Being Tom Cruise

 

(When DreamWorks would not arrange for an interview with Tom Cruise in 2005, and would not even send a press photo to run in our paper, I made up the answers to the interview in this monologue. I have another based on Spielberg but I’ll put that up later)

 

 

I don’t recall much about my real dad.

Sure, I ached for one, especially when I saw that all the other kids had theirs.

They all seemed happy on that account.

I envied other kids because they all seemed to have real homes, too.

With me, each time my mom got a new man, we moved on.

I was always the new kid in town with many people looking at me as if I had two heads.

I never felt very important.

Down deep, I kept hoping Mom’s latest man would turn out to be the dad I needed.

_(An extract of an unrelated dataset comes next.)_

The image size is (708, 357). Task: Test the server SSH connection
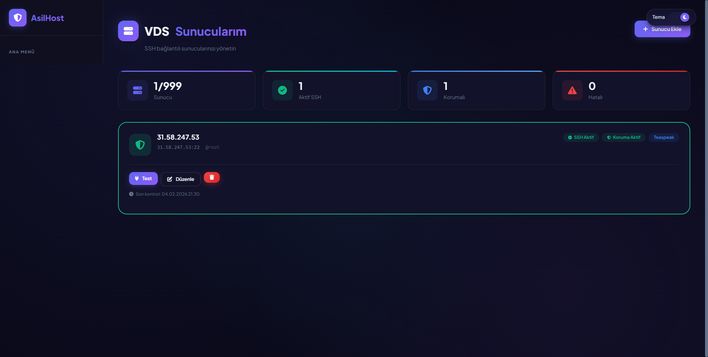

I didn’t give up on school either, putting on an act when I came in each time I greeted a new crowd.

I pretended as if nothing anybody said or did bothered me and that I was an important as even the coolest kid.

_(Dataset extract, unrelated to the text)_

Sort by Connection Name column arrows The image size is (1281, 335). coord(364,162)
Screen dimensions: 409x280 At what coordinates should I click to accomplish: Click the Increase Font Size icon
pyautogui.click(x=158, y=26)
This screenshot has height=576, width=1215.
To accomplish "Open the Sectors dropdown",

I made acquaintances and made them in my mind seem like long time friends.

When we moved into a new house, I fixed up my room as if I intended to remain there forever, and sincerely wished I could.

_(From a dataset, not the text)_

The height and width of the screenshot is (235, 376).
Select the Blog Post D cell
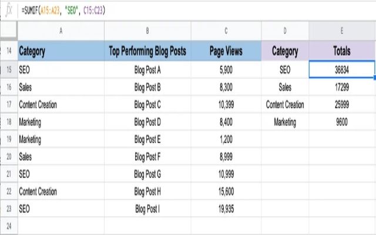(x=147, y=122)

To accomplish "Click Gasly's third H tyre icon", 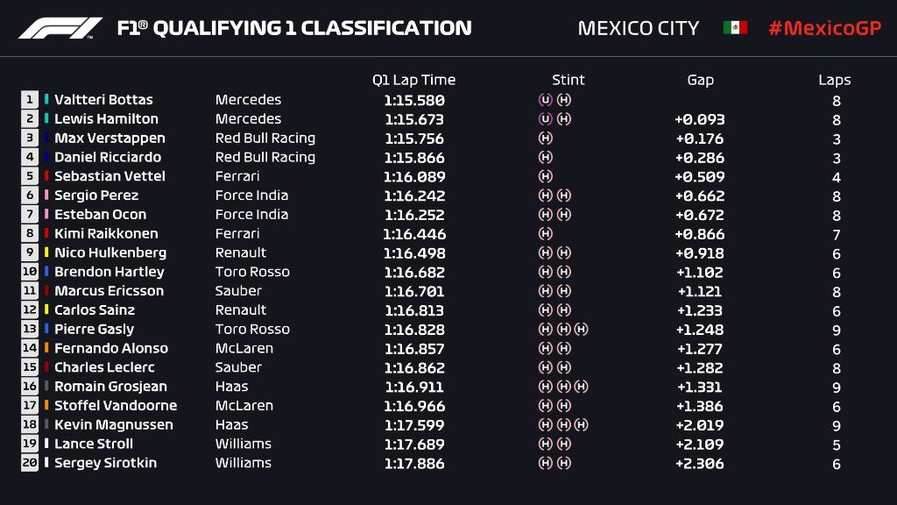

Hints of impending change always came when I heard the angry voices at night and knew Mom was getting ready to dump her man and find a new one.

I started packing even before mom said I should.

At school, I struggled not to cry when I said goodbye, my fiction turning real, at least, in regard to how I felt.

When we left a place, I blamed myself.

I hadn’t done enough to make my mother stay with her man, or in the same place, or even to make other people like me.

When we got to New Jersey, I was old enough and angry enough to stand up for myself.

I told Mom I’m never going to move again.

The look in her eyes scared me a little.

It was the same look I saw there when she got turned off another man.

I knuckled down at school, too.

Not so much in study as in things I thought I could do well: wrestling and acting.

I really loved plays.

And I found many of the people involved with protection were a lot like me, outcasts who needed to act it out.

At that point, I figured I might even make something of myself.

I didn’t need my mother to tell me where to move next.

I didn’t need a father who wasn’t around when I needed him anyway.

This doesn’t mean I felt good when she dumped her latest man and tried to convince me I needed to move with her.

In fact, I felt like shit, especially when I got caught between her leaving me or me having to leave those people I really thought were friends.

That’s when I took my life in my own hands.

I moved to New York and tried for acting parts, and got them, and saw real admiration in other people’s eyes when they claimed I was going to become a superstar.

I’m not saying I had it easy since.

At times, I’ve doubted myself and it was hard getting other people to see in me everything I thought I might become.

Worst of all, I still feel guilty about leaving mom.

She had nobody but me and my sister.

Hell, at times I didn’t even eat right or know where my rent would come from.

Oh, I took care of everybody later when I started to climb that ladder to the top.

I couldn’t give mom the man she wanted, but she never had to worry about money.

Nor did my sister.

As for me, I began to believe I really did have a place in the world.

People might tease me these days for being in love or believing in a strange religion, but I’ve learned to ignore their insults just like I did when I was a kid.

No one’s going to make me feel bad about my life.

I’m never going to let anybody make me feel like shit again.